In 1922, it was sold as a genuine Turner and the Davies sisters (Gwendoline and Margaret) spent £2,625 to buy it. Following the death of Gwendoline Davies, it was among seven works by Turner that were donated to the National Museum of Wales.

==Doubts as to authenticity==
Shortly after the donation, some raised doubts about its authenticity and that of two other Turners donated by the sisters.

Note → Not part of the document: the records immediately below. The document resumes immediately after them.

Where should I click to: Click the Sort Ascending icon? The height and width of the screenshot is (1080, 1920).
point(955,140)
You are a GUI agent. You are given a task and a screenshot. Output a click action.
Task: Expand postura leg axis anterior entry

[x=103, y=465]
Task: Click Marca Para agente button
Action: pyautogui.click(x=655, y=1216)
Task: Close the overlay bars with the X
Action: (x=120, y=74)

Butlin and Joll dated the work to c. 1835-1840 and suggest that it is a fragment of a larger canvas 'which has certainly been worked on by a hand other than Turner's'. At that time, it was believed to depict the Needles on the Isle of Wight

It was removed from display, but did appear in a 2007 exhibition. It returned to display in September 2012.

==Fake or Fortune?==
It was featured on the BBC TV programme Fake or Fortune? Scientific analysis showed that the paint used was consistent with Turner's known usage and that the same paint had been used for the whole of the picture. The evidence for the painting's authenticity was presented to Martin Butlin, the co-author of the Turner catalogue raisonné, who accepted that the work was genuine.

===Location===
An X-ray showed that a lighthouse at the summit of the bluff had been painted over. Philip Mould and Bendor Grosvenor were able to establish that the scene was in Kent and not on the Isle of Wight as had been previously believed.
The coastline depicted is believed to be at St Margaret's at Cliffe, where the dangers posed to shipping by the Goodwin Sands have long been recognised.